BRANO FORNITO ->
# # #
Lettera | Emilia-Romagna

CCM Transcript

Signor mio,

No. I Comacchiesi non ungono nemmeno l’anguilla in gratella; me ne sono assicurato.

Se il pesce in genere e l’anguilla in particolare debbono essere freschi, per la gratella devono essere vivi. Adoperando anguille mezzane, le spellano se un po’ grosse, le ripuliscono soltanto se sottili, le inchiodano con la testa sur un’asse, le sparano con un coltello tagliente e levano la spina e così aperte, con le due mezze teste, le mettono in gratella condite solo di sale e pepe a mezza cottura. Le mangiano bollenti.

Così fanno i Comacchiesi, ma hanno le anguille tenere, grasse e, quel che più importa, vive. Del resto s’è fatta la rivoluzione per ottenere la libertà e non potremo mangiare l’anguilla come ci pare e piace, magari inzuccherata? Senta il parere di Bartolomeo Stefani cuoco del Serenissimo di Mantova e ammiri lo stile e la cucina del seicento:

“Molte contese vi sono intorno all’Anguilla circa la preminenza. Comacchio vorrebbe la gloria di produrre le più delicate; il Lago di Garda anch’egli gagliardamente s’oppone per portare il vanto; il Po anch’esso contrasta per questa facenda. Io però non voglio hora decidere la lite acciochè queste acque quando havessero da me sentenza contraria, con l’orgoglio dell’onde loro nonsommersero le mie ragioni. /Bello!/ Dico solo per l’esperienza ne tengo, che tutte sono buone, in particolare arosto, polverizate con pane, polvere di cannella, mastice e zuccharo, servite calde (Porco!). A lesso riescono buone: quando hanno meza cottura nell’acqua, si mettono in piatto d’argento, overo di stagno, nel quale siano squagliate angiove (leggi acciughe), polvere di garofani; oglio buono, succo d’aranci, mezo bicchiere di vin bianco, coperto con un altro piatto, mettendolo sopra le bragie fin che sia finita la cottura etc.”

Come Ella vede, se il Serenissimo Duca mangiava l’anguilla così, chi può rimproverar Lei se ci mette qualche goccia d’olio fino?

E per finirla con l’anguilla, che ormai Ella ne sarà sazio, eccole una ricetta tedesca, che non ho provato, ma che ha la faccia di cristiano.

Il difetto è di non essere di stretto magro.
# # #
BLOCCO DI DATI ->
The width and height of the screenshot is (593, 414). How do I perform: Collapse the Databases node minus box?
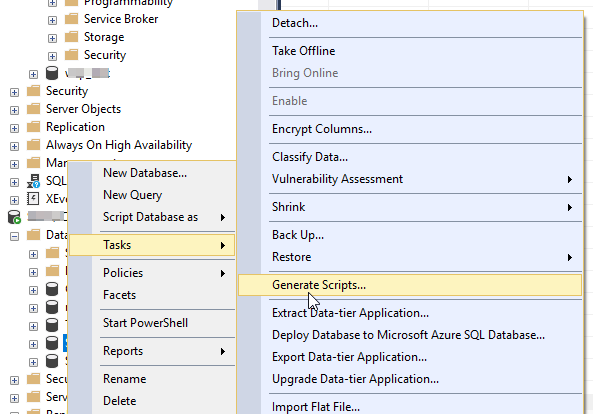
# # #
COMPITI DA SVOLGERE ->
**A.** Rispondi a queste domande sulla lettera sull'anguilla, una per riga:
(i) Con quali condimenti i Comacchiesi mettono le anguille in gratella?
(ii) Di chi era cuoco Bartolomeo Stefani?
(iii) Quali acque, oltre a Comacchio, contendono il primato dell'anguilla nella citazione del cuoco?
**B.** Scrivi il seguito della lettera sull'anguilla, partendo dopo la sua ultima frase.
Le righe non hanno alcun ruolo in questo lavoro.

RISPOSTE IN SEQUENZA ->
**A.**
(i) Solo con sale e pepe.
(ii) Del Serenissimo di Mantova.
(iii) Il Lago di Garda e il Po.

**B.**
“Cuocete un piede di vitello in un litro d’acqua, fate ridurre il liquido a metà, passate attraverso un tovagliolo strizzando forte e lasciate riposare. Spellate l’anguilla, tagliatela in rocchi e lessatela con gli odori (sale, pepe, prezzemolo, sedano, scalogni, garofani, scorza di limone, a vostro gusto). Lasciatela freddare nel suo brodo. Qualche ora prima di servire, riprendete la gelatina fatta col piede di vitello, aggiungetele aceto bianco e il sugo di due limoni; scaldatela e passatela perché sia limpida; versatela tiepida sui rocchi d’anguilla che avrete disposti sul piatto e servite freddo con contorno di olive, cetrioli etc.”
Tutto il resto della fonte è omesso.